▶ **Stored data entries**
<<<<

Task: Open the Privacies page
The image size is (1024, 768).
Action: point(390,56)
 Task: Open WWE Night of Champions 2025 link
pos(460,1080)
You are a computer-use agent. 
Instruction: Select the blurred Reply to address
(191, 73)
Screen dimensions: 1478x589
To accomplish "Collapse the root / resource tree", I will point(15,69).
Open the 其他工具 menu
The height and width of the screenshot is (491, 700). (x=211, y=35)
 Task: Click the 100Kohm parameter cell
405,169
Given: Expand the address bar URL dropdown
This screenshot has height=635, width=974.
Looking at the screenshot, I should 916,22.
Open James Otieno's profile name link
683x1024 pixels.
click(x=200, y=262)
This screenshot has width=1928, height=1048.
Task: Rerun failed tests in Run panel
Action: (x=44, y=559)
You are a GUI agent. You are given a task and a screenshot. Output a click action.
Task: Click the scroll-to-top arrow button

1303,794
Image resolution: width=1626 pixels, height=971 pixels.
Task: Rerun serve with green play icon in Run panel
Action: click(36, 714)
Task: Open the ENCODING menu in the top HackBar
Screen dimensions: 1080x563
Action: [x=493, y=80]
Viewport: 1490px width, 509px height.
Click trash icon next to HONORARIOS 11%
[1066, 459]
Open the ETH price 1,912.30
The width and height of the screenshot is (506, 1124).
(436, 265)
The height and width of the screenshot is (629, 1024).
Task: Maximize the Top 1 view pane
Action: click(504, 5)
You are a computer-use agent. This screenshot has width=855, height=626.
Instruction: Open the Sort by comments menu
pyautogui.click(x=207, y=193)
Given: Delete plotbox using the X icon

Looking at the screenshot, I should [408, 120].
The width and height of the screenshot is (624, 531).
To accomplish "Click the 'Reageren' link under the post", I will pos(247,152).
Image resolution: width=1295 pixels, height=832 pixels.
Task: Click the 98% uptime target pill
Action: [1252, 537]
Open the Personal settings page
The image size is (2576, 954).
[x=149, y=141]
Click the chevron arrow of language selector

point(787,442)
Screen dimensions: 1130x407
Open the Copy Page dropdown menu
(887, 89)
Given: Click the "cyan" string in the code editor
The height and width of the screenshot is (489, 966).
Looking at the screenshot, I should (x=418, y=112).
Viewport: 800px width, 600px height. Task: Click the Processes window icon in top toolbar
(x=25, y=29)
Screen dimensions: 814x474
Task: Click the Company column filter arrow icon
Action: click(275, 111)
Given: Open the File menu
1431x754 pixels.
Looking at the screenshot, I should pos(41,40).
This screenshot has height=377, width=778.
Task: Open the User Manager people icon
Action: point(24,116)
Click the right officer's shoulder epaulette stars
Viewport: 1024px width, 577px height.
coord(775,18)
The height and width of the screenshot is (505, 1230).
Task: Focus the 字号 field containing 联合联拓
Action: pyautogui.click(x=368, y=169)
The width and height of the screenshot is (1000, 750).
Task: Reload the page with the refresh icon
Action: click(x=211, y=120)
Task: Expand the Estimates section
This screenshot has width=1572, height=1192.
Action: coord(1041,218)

>>>>

▶ **Task brief**
Retype each entry exactly, leaving none of them out.

▶ **Answer to the problem**
Task: Open the Privacies page
The image size is (1024, 768).
Action: point(390,56)
 Task: Open WWE Night of Champions 2025 link
pos(460,1080)
You are a computer-use agent. 
Instruction: Select the blurred Reply to address
(191, 73)
Screen dimensions: 1478x589
To accomplish "Collapse the root / resource tree", I will point(15,69).
Open the 其他工具 menu
The height and width of the screenshot is (491, 700). (x=211, y=35)
 Task: Click the 100Kohm parameter cell
405,169
Given: Expand the address bar URL dropdown
This screenshot has height=635, width=974.
Looking at the screenshot, I should 916,22.
Open James Otieno's profile name link
683x1024 pixels.
click(x=200, y=262)
This screenshot has width=1928, height=1048.
Task: Rerun failed tests in Run panel
Action: (x=44, y=559)
You are a GUI agent. You are given a task and a screenshot. Output a click action.
Task: Click the scroll-to-top arrow button

1303,794
Image resolution: width=1626 pixels, height=971 pixels.
Task: Rerun serve with green play icon in Run panel
Action: click(36, 714)
Task: Open the ENCODING menu in the top HackBar
Screen dimensions: 1080x563
Action: [x=493, y=80]
Viewport: 1490px width, 509px height.
Click trash icon next to HONORARIOS 11%
[1066, 459]
Open the ETH price 1,912.30
The width and height of the screenshot is (506, 1124).
(436, 265)
The height and width of the screenshot is (629, 1024).
Task: Maximize the Top 1 view pane
Action: click(504, 5)
You are a computer-use agent. This screenshot has width=855, height=626.
Instruction: Open the Sort by comments menu
pyautogui.click(x=207, y=193)
Given: Delete plotbox using the X icon

Looking at the screenshot, I should [408, 120].
The width and height of the screenshot is (624, 531).
To accomplish "Click the 'Reageren' link under the post", I will pos(247,152).
Image resolution: width=1295 pixels, height=832 pixels.
Task: Click the 98% uptime target pill
Action: [1252, 537]
Open the Personal settings page
The image size is (2576, 954).
[x=149, y=141]
Click the chevron arrow of language selector

point(787,442)
Screen dimensions: 1130x407
Open the Copy Page dropdown menu
(887, 89)
Given: Click the "cyan" string in the code editor
The height and width of the screenshot is (489, 966).
Looking at the screenshot, I should (x=418, y=112).
Viewport: 800px width, 600px height. Task: Click the Processes window icon in top toolbar
(x=25, y=29)
Screen dimensions: 814x474
Task: Click the Company column filter arrow icon
Action: click(275, 111)
Given: Open the File menu
1431x754 pixels.
Looking at the screenshot, I should pos(41,40).
This screenshot has height=377, width=778.
Task: Open the User Manager people icon
Action: point(24,116)
Click the right officer's shoulder epaulette stars
Viewport: 1024px width, 577px height.
coord(775,18)
The height and width of the screenshot is (505, 1230).
Task: Focus the 字号 field containing 联合联拓
Action: pyautogui.click(x=368, y=169)
The width and height of the screenshot is (1000, 750).
Task: Reload the page with the refresh icon
Action: click(x=211, y=120)
Task: Expand the Estimates section
This screenshot has width=1572, height=1192.
Action: coord(1041,218)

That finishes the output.